Some suggest that Deuteronomy 28:68 and Isaiah 11:11 might be involved soon in the current events in the Middle East. It is believed that Israel is destined to a "second exodus" out of Egypt - en masse. Whether Israel goes to Egypt as captives or conquerors is declared to be uncertain. Egypt has always been a place of refuge for those who needed, to flee from Palestine. jereboam fled to Egypt and returned. Joseph and Mary fled to Egypt and returned. As to the prophecies referred to, fulfillment is seen in the flight of Jews to Egypt in times of the Assyrian and Babylonian conquests (See Jeremiah 43-44). Dummelows' Commentary on the Holy Bible points out in comment on Deuteronomy 28:68, "After the capture of Jerusalem the Roman general Titus sent a great many captives to the Egyptian mines." This illustrates my point. So the fulfillment of the prophecies mentioned can be pinpointed to ancient events. Any application of these prophecies to current events is pure speculation - and a "wresting" of scripture (2 Peter 3:16).
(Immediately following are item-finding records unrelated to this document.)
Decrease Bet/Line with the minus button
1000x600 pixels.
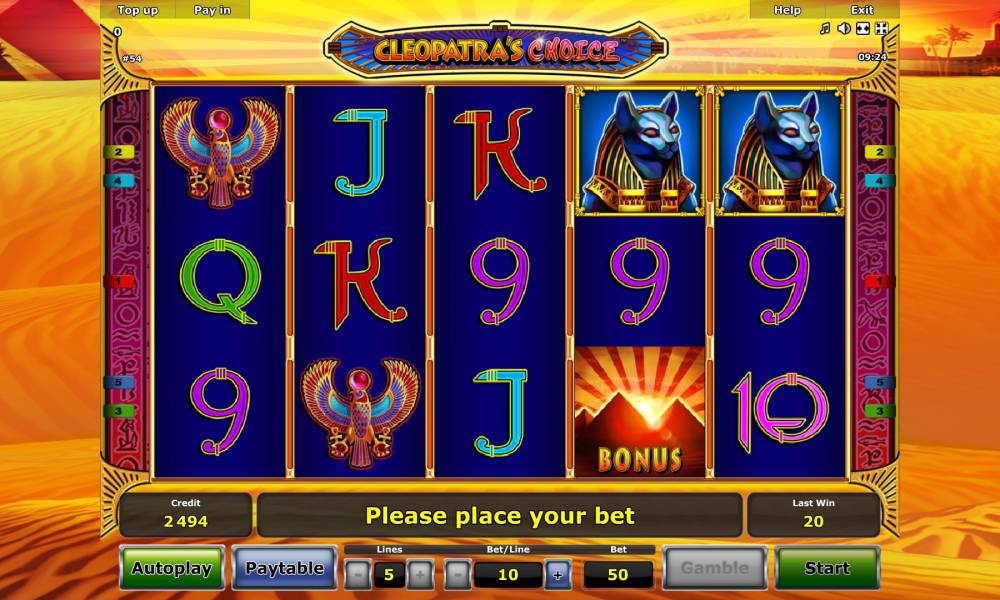click(458, 575)
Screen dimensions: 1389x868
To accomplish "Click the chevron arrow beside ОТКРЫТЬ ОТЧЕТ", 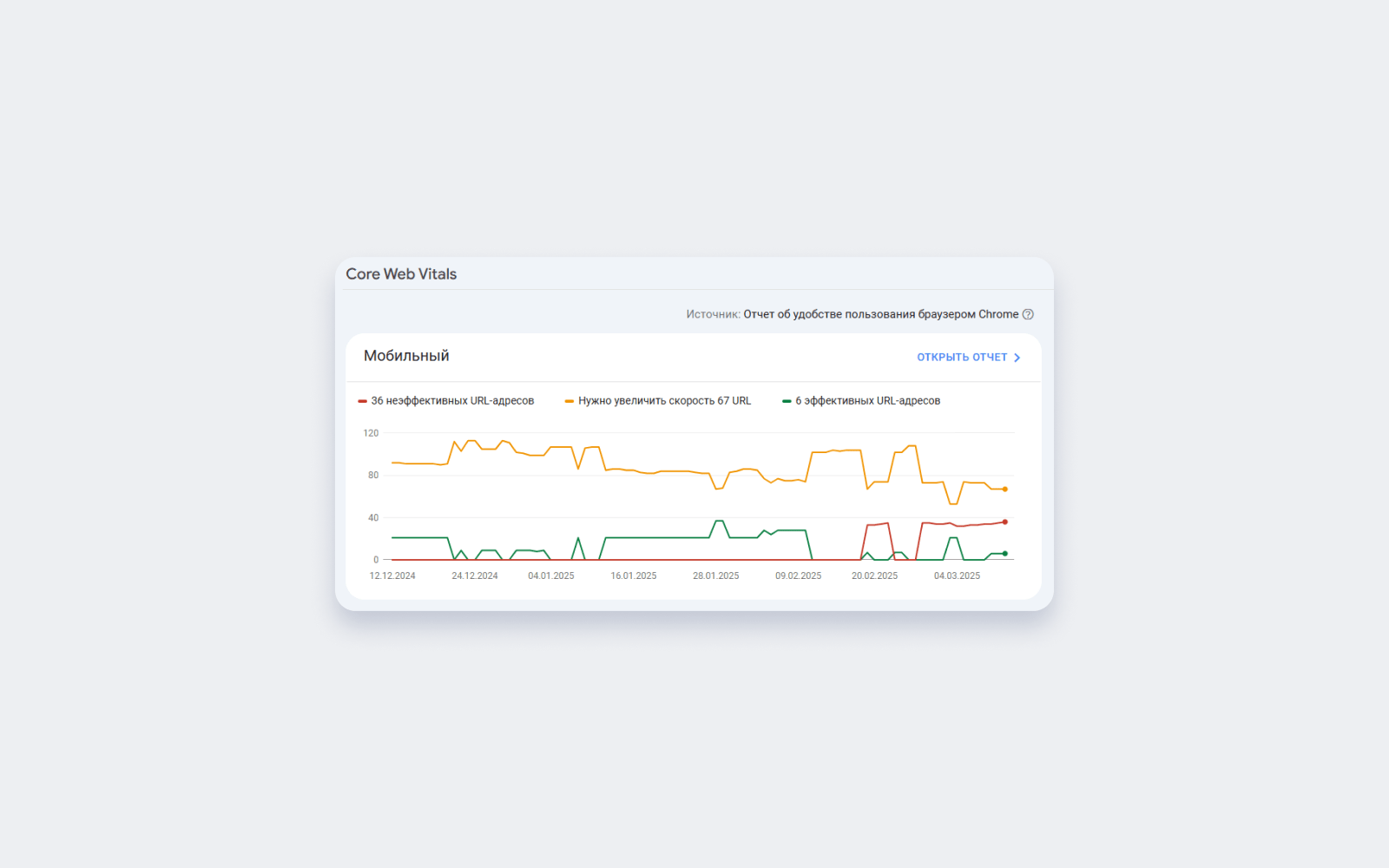I will pyautogui.click(x=1017, y=358).

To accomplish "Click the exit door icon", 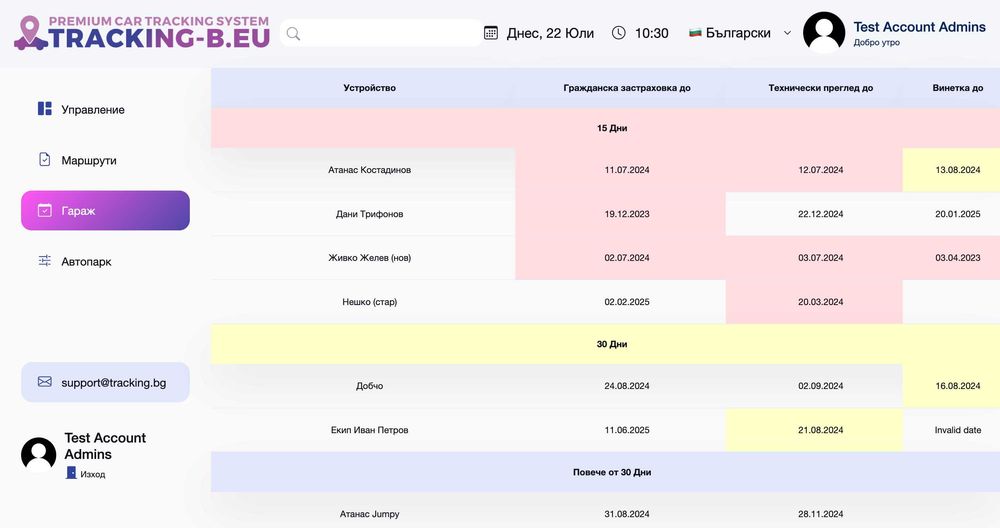I will (71, 473).
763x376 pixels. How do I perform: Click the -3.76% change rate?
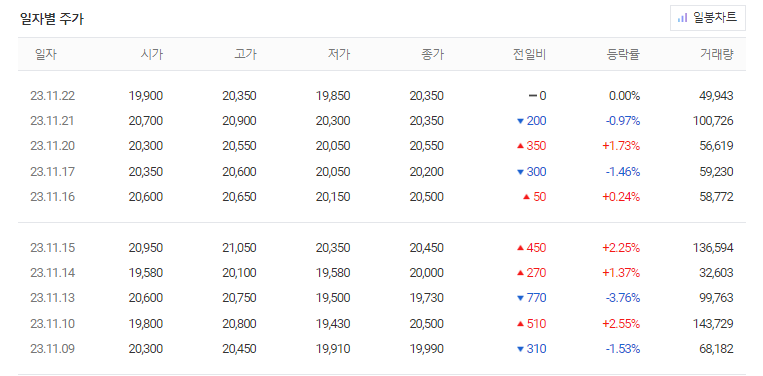[622, 298]
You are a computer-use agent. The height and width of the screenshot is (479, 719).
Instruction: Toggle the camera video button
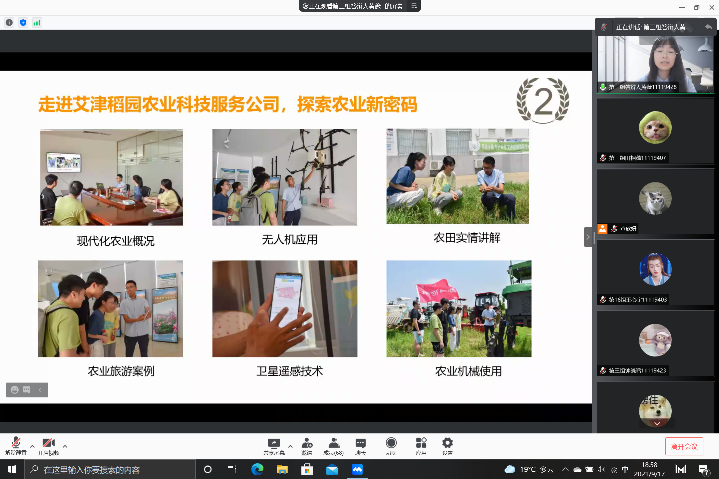(48, 444)
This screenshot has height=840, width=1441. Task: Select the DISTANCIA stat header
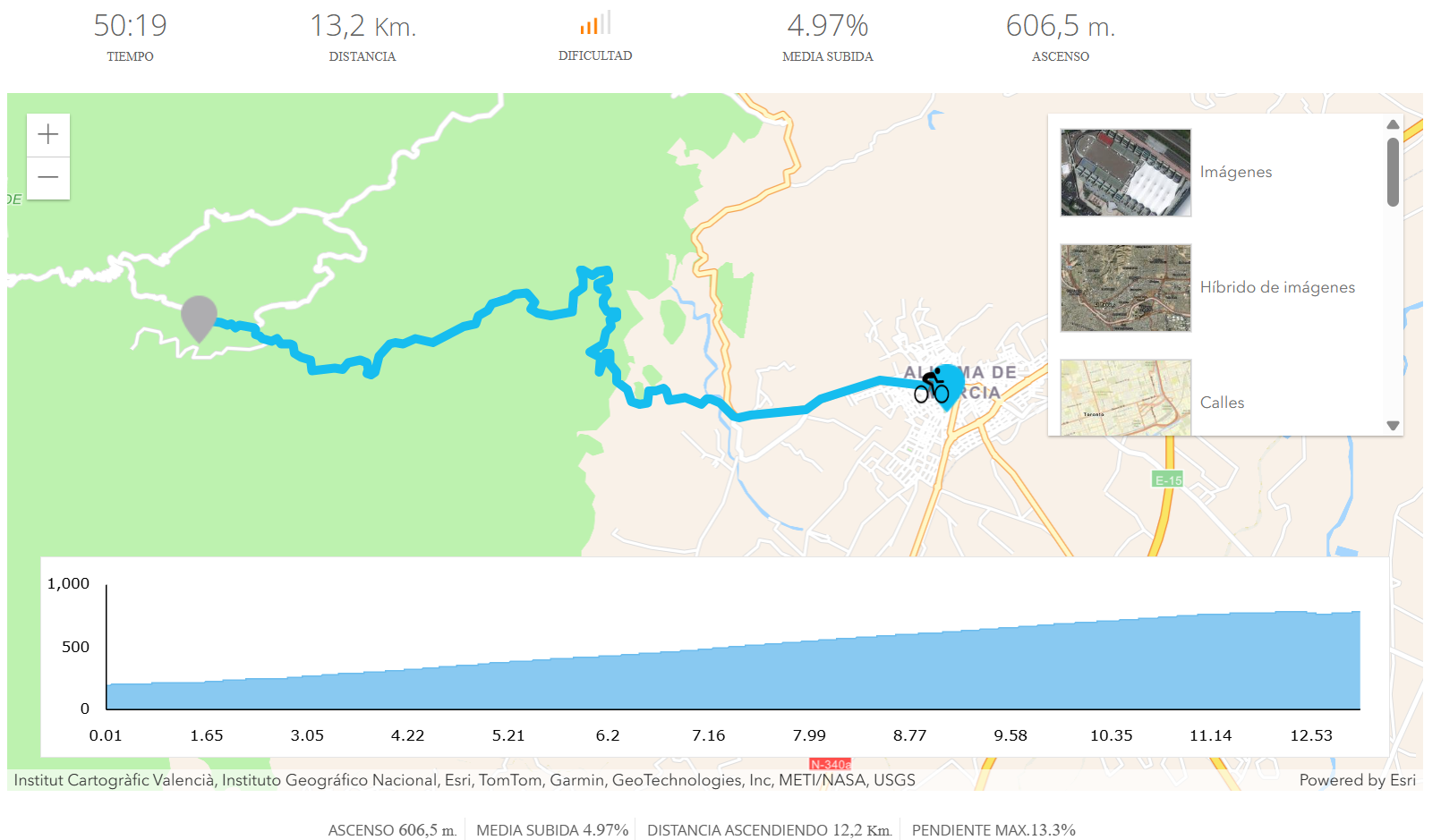[x=362, y=55]
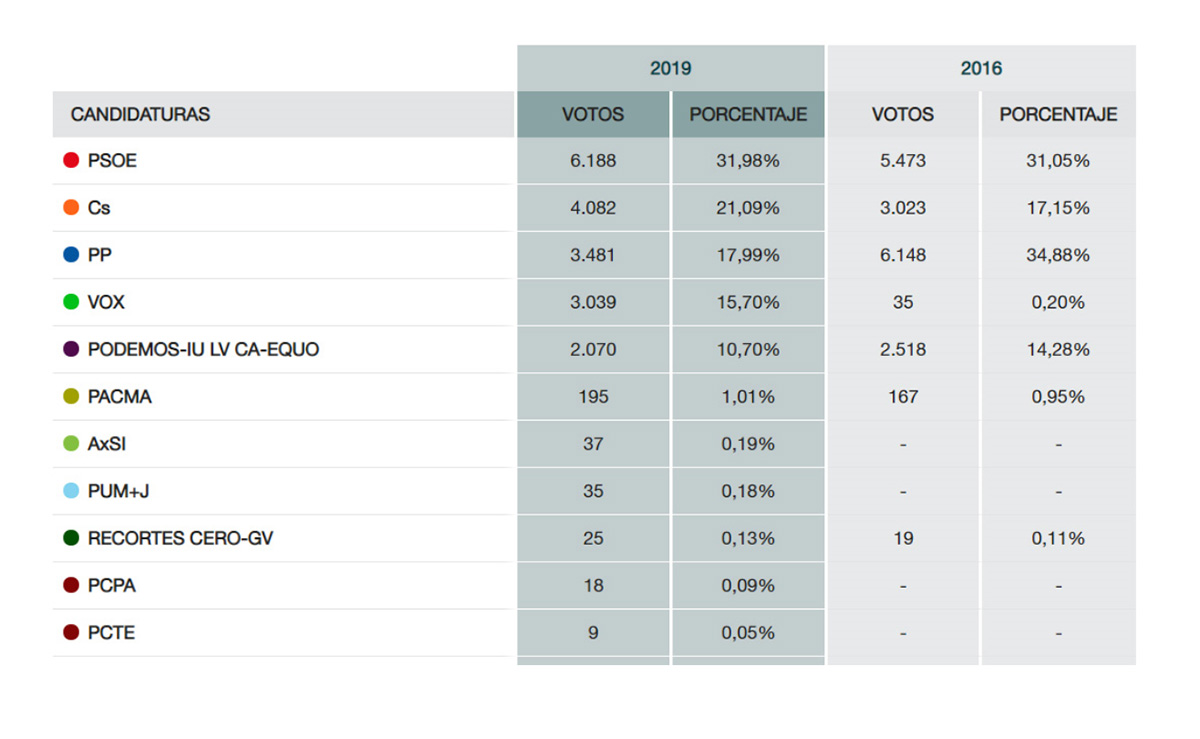The width and height of the screenshot is (1200, 739).
Task: Select the 2016 column group header
Action: [982, 68]
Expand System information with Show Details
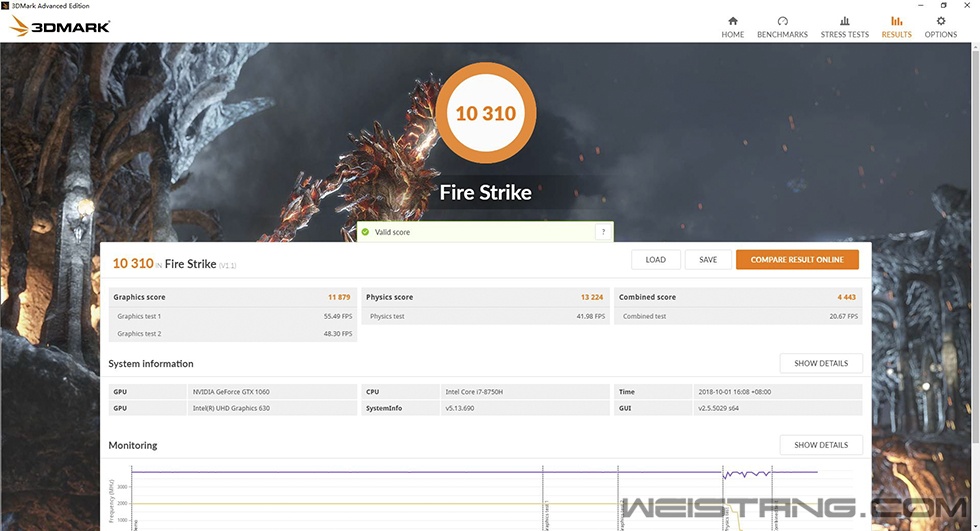Viewport: 980px width, 531px height. pos(820,364)
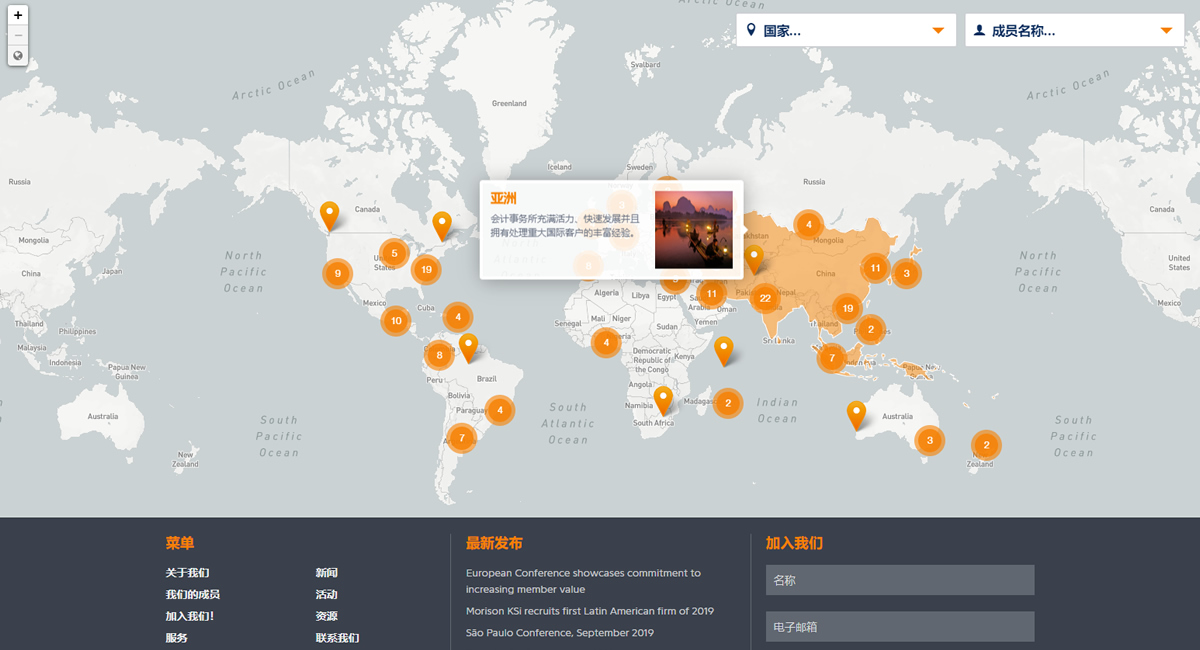Click the cluster marker 10 near Mexico
1200x650 pixels.
pyautogui.click(x=396, y=321)
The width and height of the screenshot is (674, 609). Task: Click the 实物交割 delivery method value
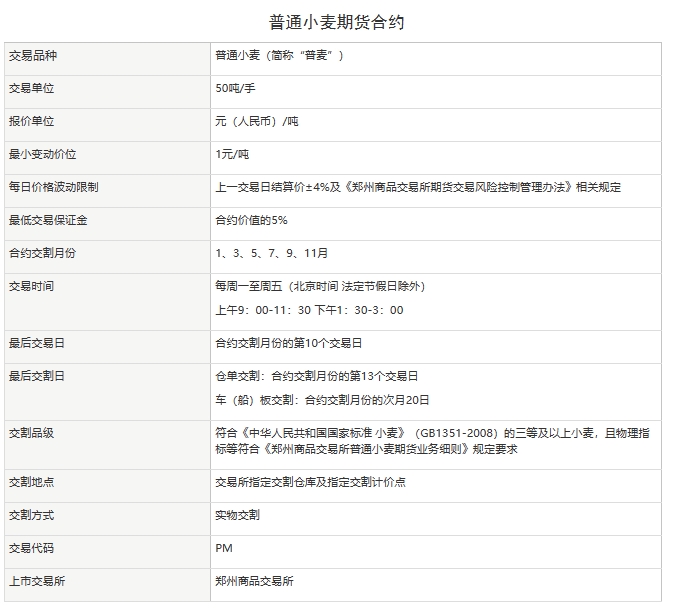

The old saying "that history repeats itself" is the answer to the similarities of today's Middle East events. What happens over there is exciting because Bible places and Bible events are brought to light. Bible prophecy is remembered. But the real, the past fulfillment of Bible prophecy is often ignored or forgotten. Bible prophecy is a vast field of study and people who know but little about it are led into false conceptions about Middle East events by those who are obsessed with speculative interpretation.